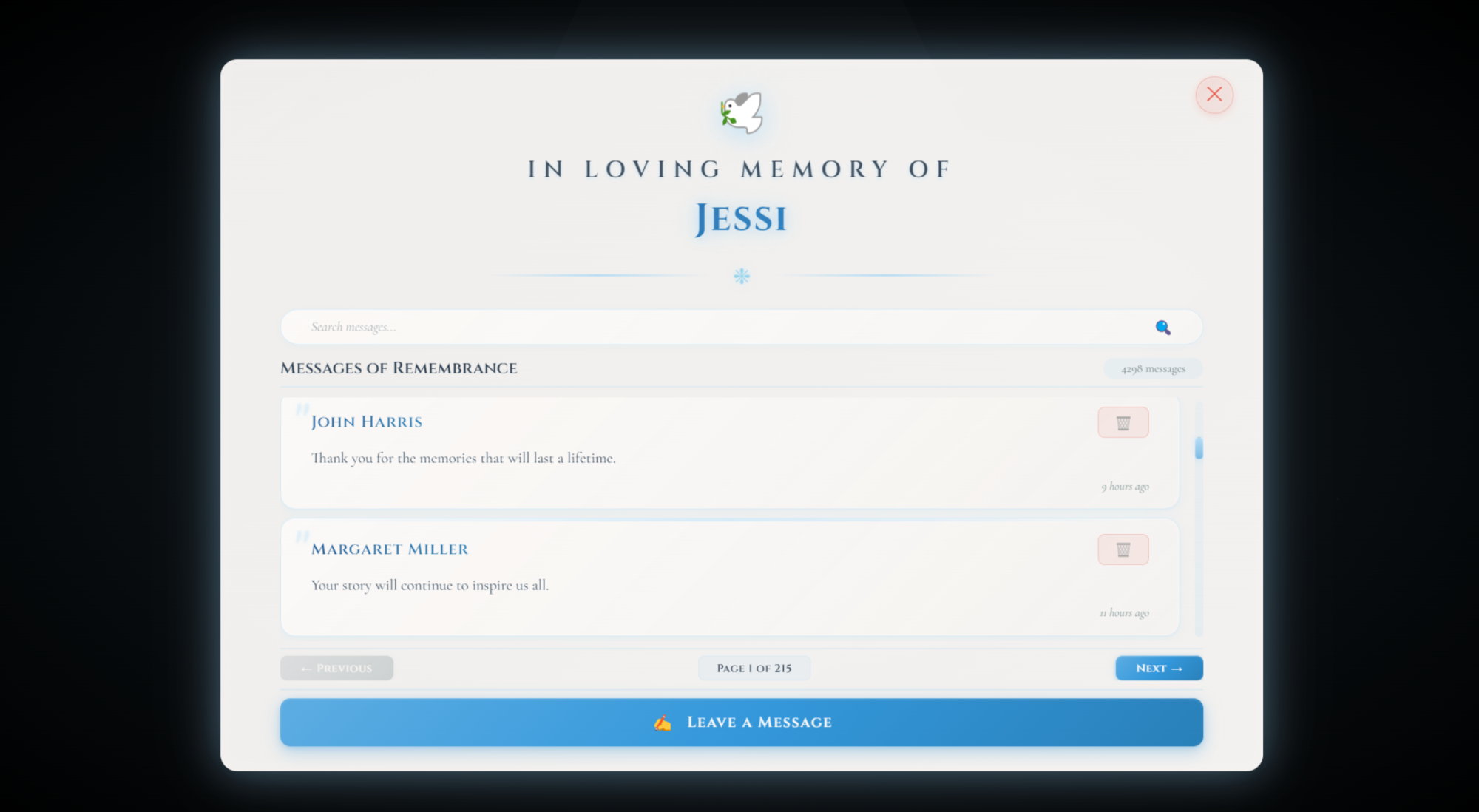
Task: Open John Harris's name link
Action: pyautogui.click(x=367, y=421)
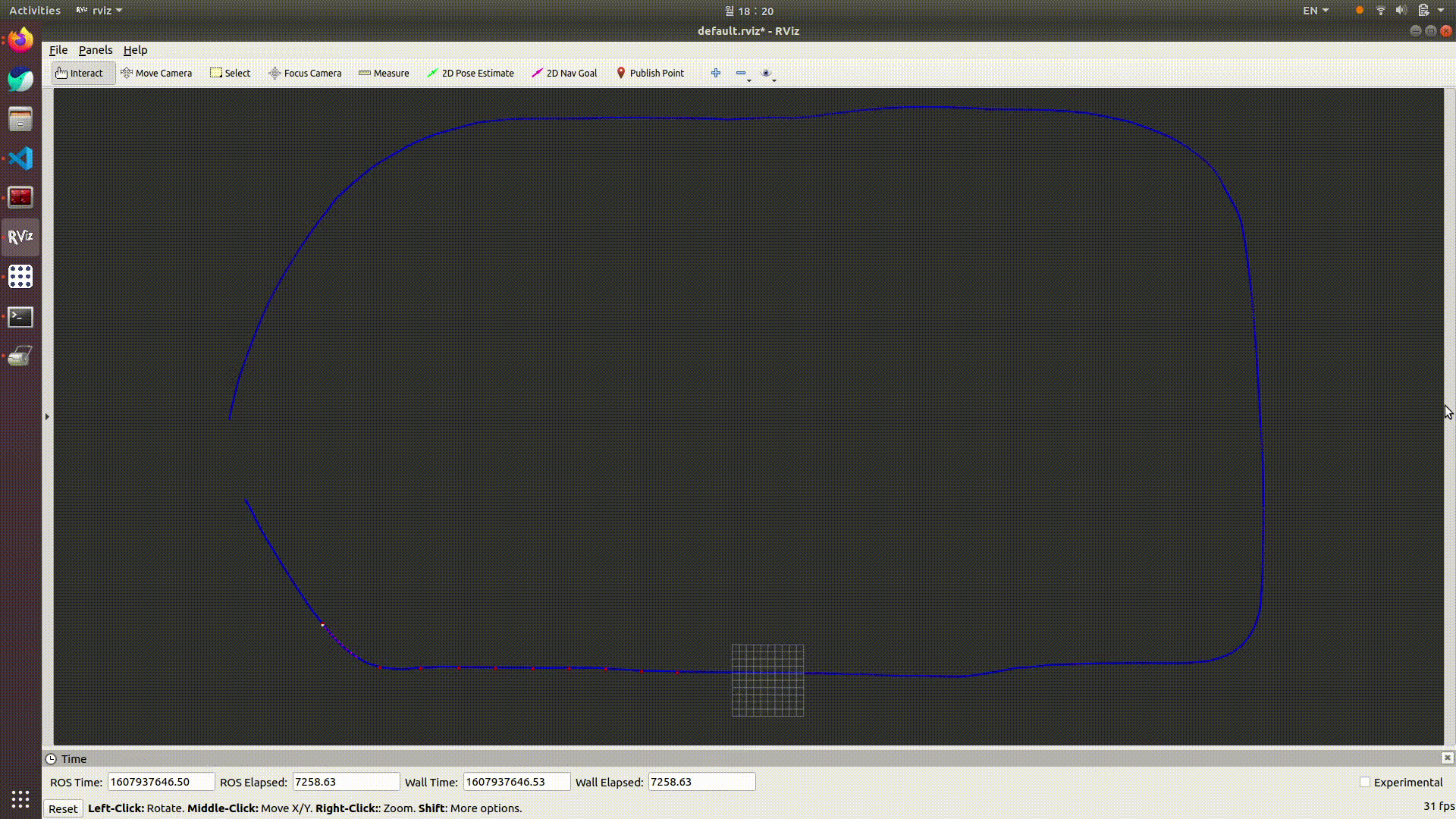Open the File menu
The height and width of the screenshot is (819, 1456).
tap(58, 50)
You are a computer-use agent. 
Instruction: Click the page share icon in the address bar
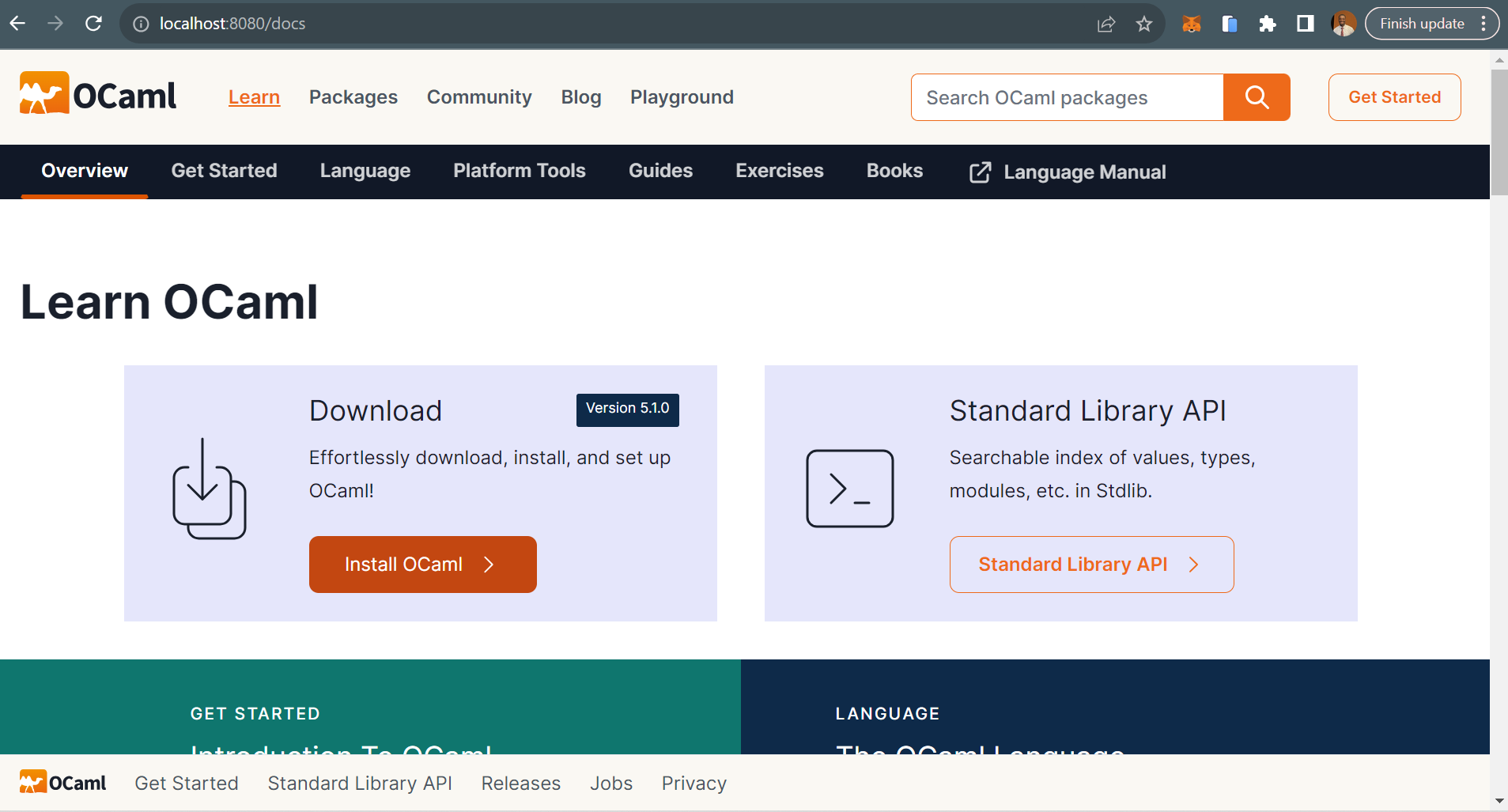(1105, 23)
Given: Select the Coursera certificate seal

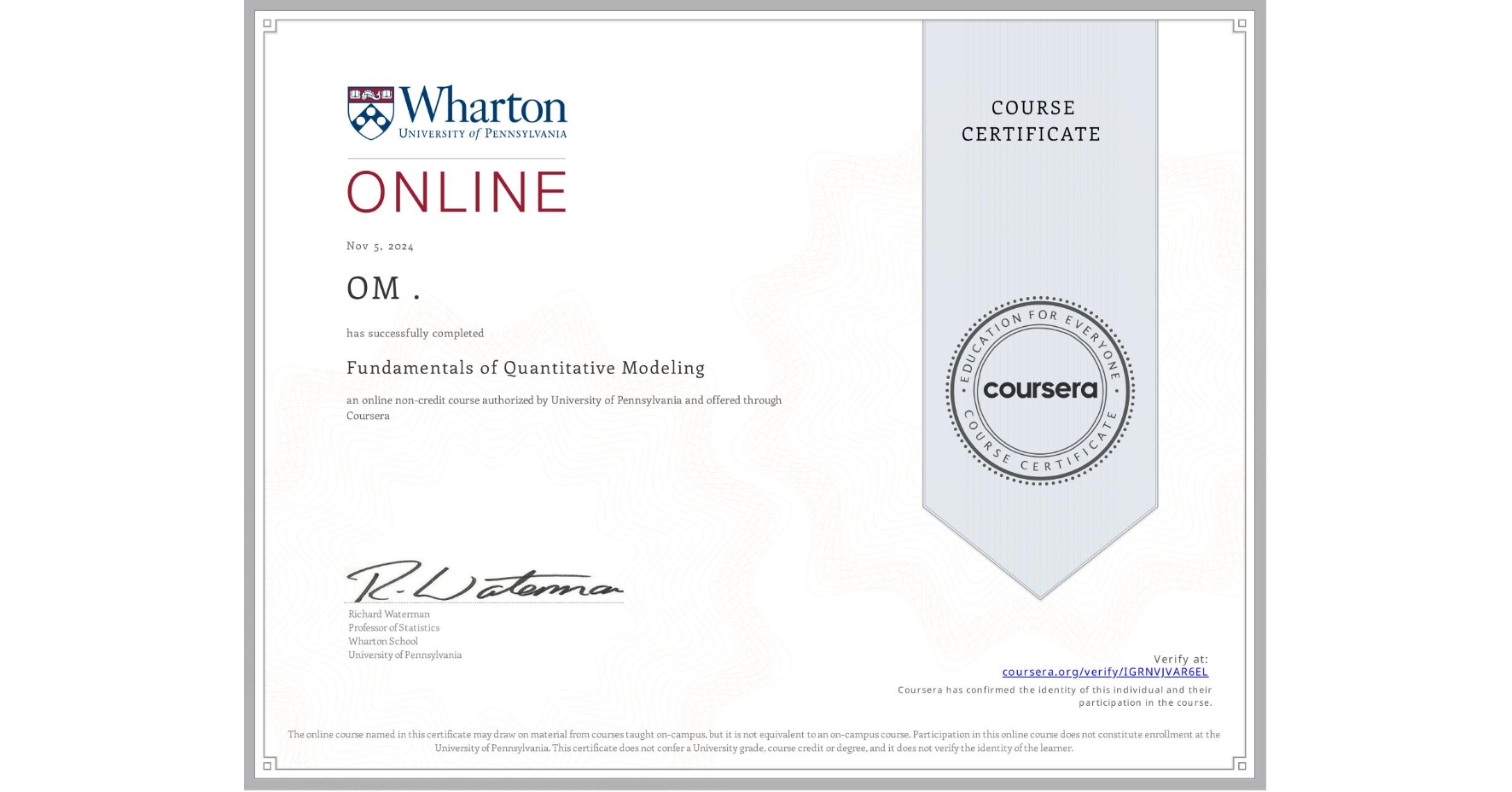Looking at the screenshot, I should [x=1040, y=391].
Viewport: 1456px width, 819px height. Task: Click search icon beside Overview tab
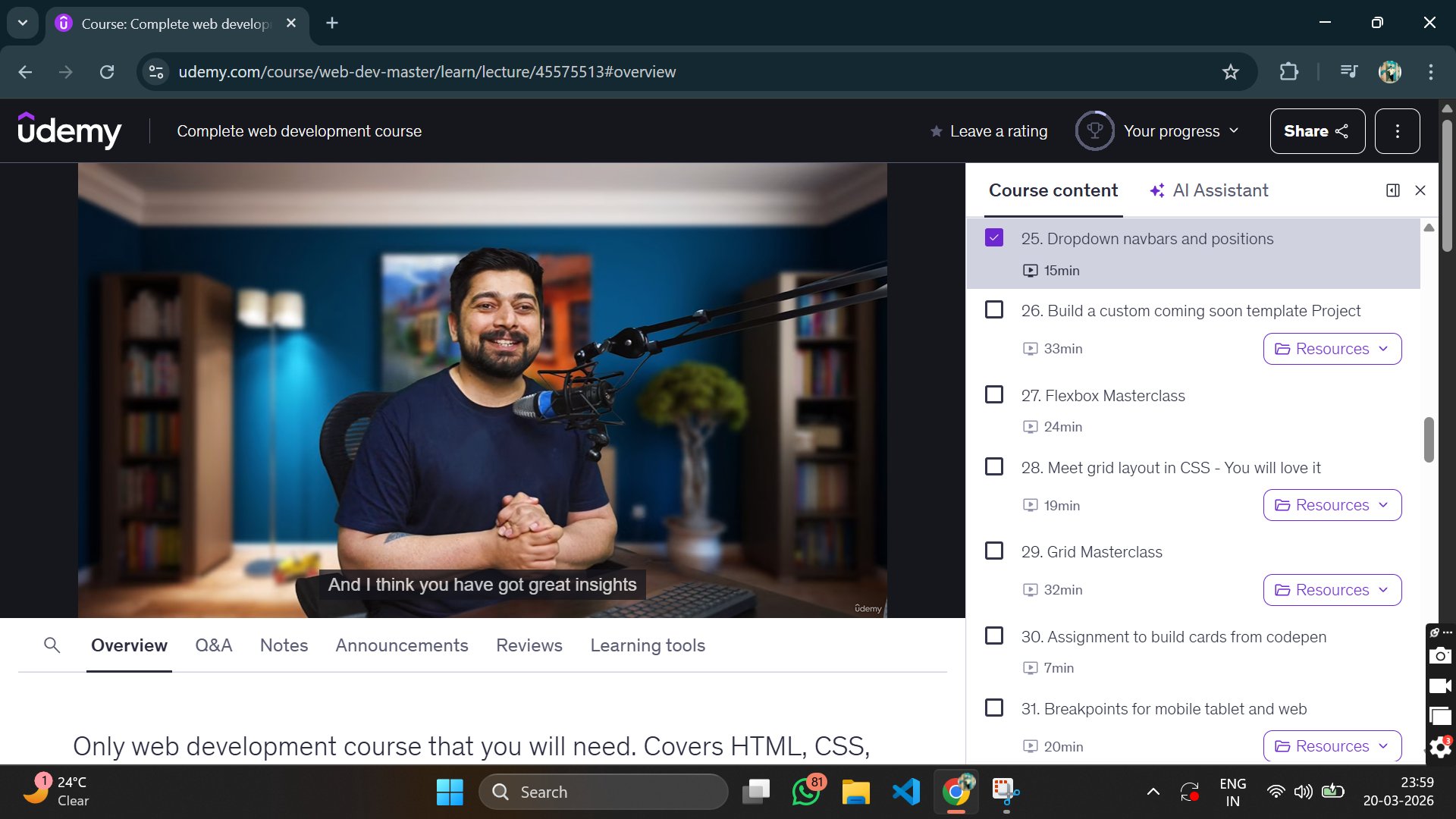click(x=52, y=645)
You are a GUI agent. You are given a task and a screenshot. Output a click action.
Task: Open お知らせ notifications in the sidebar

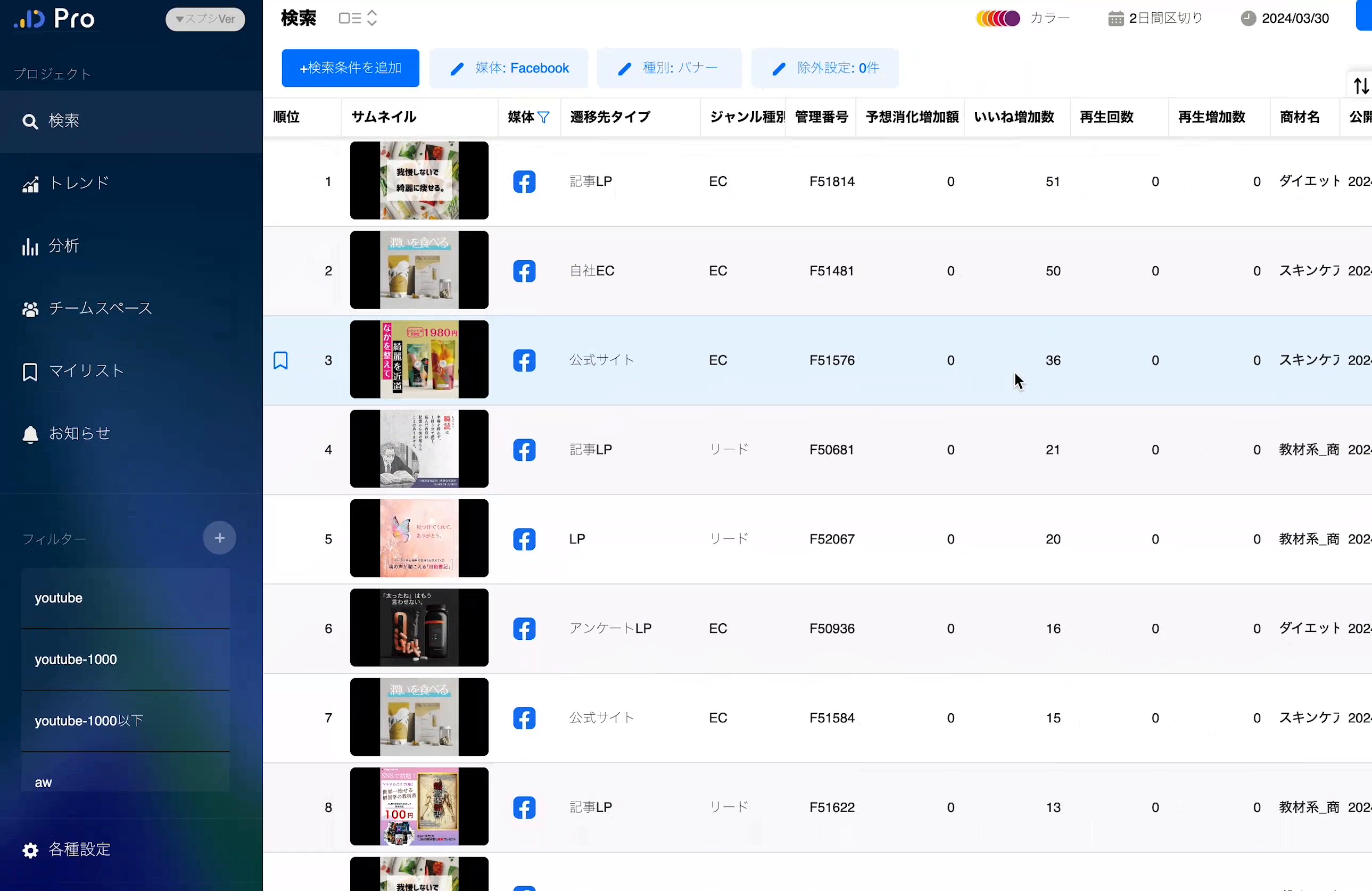[x=79, y=433]
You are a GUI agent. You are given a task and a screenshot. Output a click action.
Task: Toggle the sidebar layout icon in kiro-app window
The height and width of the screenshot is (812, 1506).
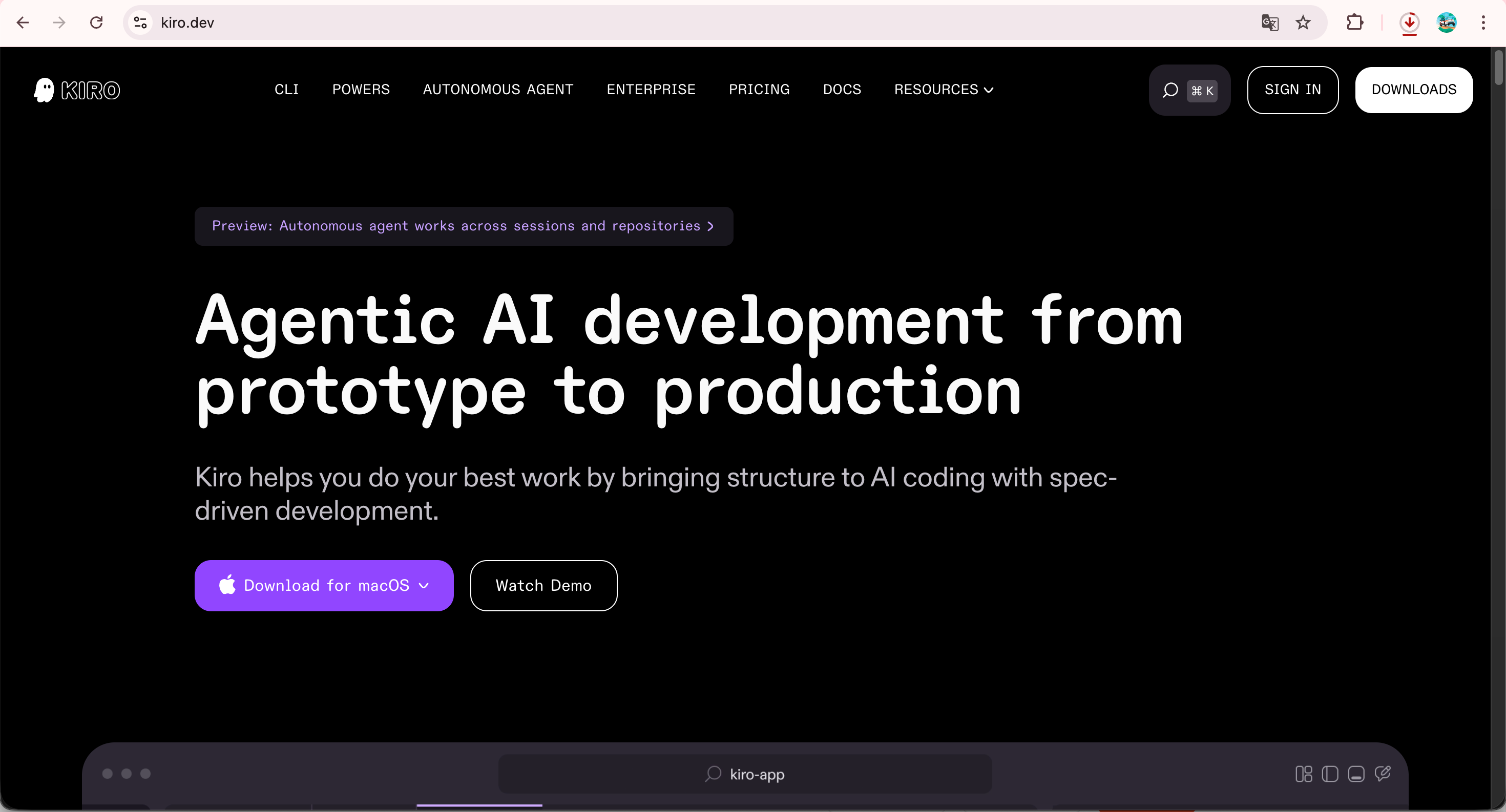click(x=1330, y=774)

- _ACTIVITY_
Going by the data above, give back only the lines from the one containing "Viewport: 1456px width, 819px" through the one containing "Task: Toggle the", exactly as they stand, both ends included and no images.

- _SOLUTION FOR THIS EXERCISE_
Viewport: 1456px width, 819px height. Task: Click search icon beside Overview tab
click(x=52, y=645)
You are a GUI agent. You are given a task and a screenshot. Output a click action.
Task: Open お知らせ notifications in the sidebar

[x=79, y=433]
You are a GUI agent. You are given a task and a screenshot. Output a click action.
Task: Toggle the sidebar layout icon in kiro-app window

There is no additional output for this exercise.